TA Level-2 Certificate Import

The TrustZone TEE provides an executable environment that must be trusted. The source of a TA is unpredictable for an open server platform. To ensure that the TEE is trusted and to prevent malicious applications from snooping internal data, the TA identity and source must be verified. TEE OS 1.1.0 issues TA developer certificates to users and controls TA integrity verification.

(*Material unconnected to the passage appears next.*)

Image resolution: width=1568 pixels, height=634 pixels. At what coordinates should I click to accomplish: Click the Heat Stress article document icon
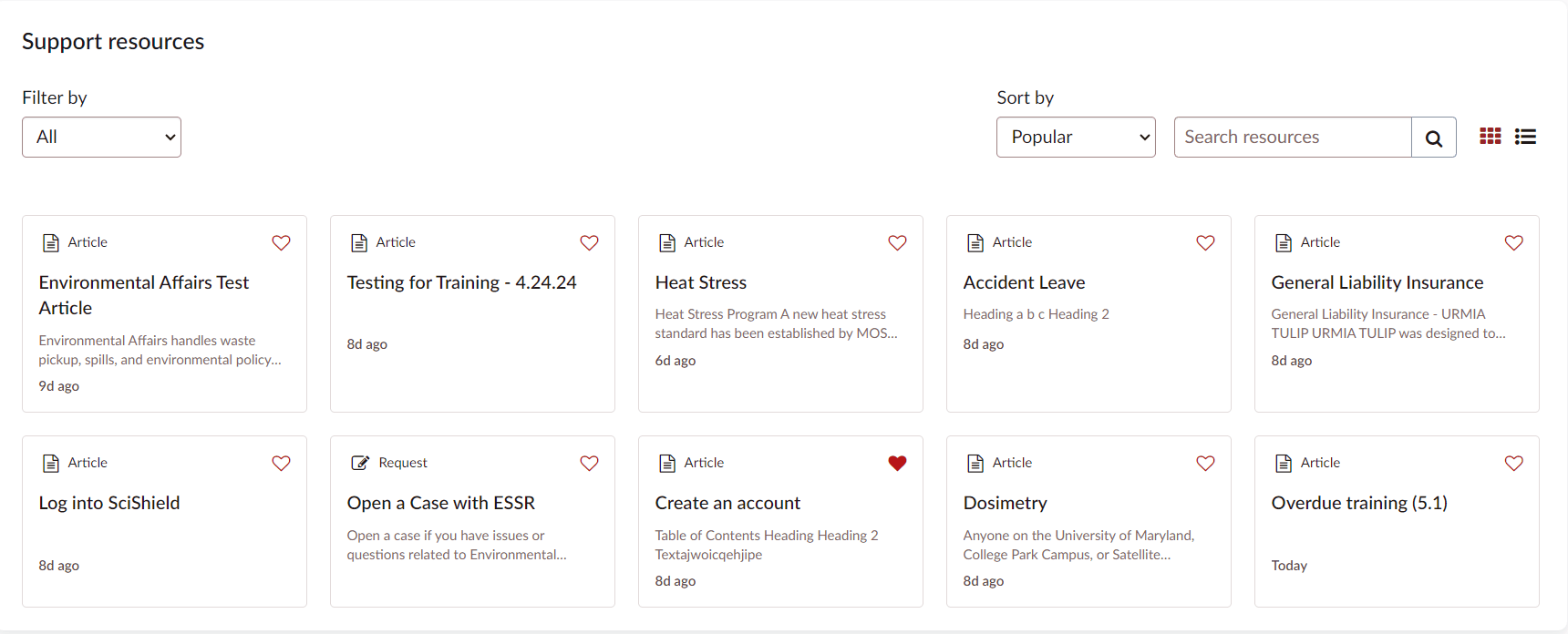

On the cloud, TAs may be dynamically deployed, or even generated in real time. The existing process of issuing TA developer certificates by Huawei does not meet the requirements. Therefore, TEE OS 1.2.0 and later versions support the import of customers' TA developer root or level-2 certificates. Cloud providers can deploy their own Public Key Infrastructure (PKI) systems on the cloud to dynamically sign TAs. TEE OS 1.3.0 and later versions support the import of TA developer certificate revocation lists (CRLs), including CRLs issued by Huawei or customers' PKI systems.

For details about how to use this feature, see TA Level-2 Certificate Import.

• After the TA level-2 certificate is imported, the default Huawei public key for signature verification in the TEE becomes invalid. That is, TAs with TA certificates issued by Huawei cannot be loaded. Manage the certificates and keys properly.
• The TAs in the certificate import tool still require Huawei to issue TA certificates. Before applying for a Huawei TA certificate, sign the applicable disclaimer.
• A TA level-2 certificate imported by the customer is encrypted and permanently stored by the TEE OS. It is recommended that the TA level-2 certificate be automatically imported again upon system restart to prevent it from being damaged or modified.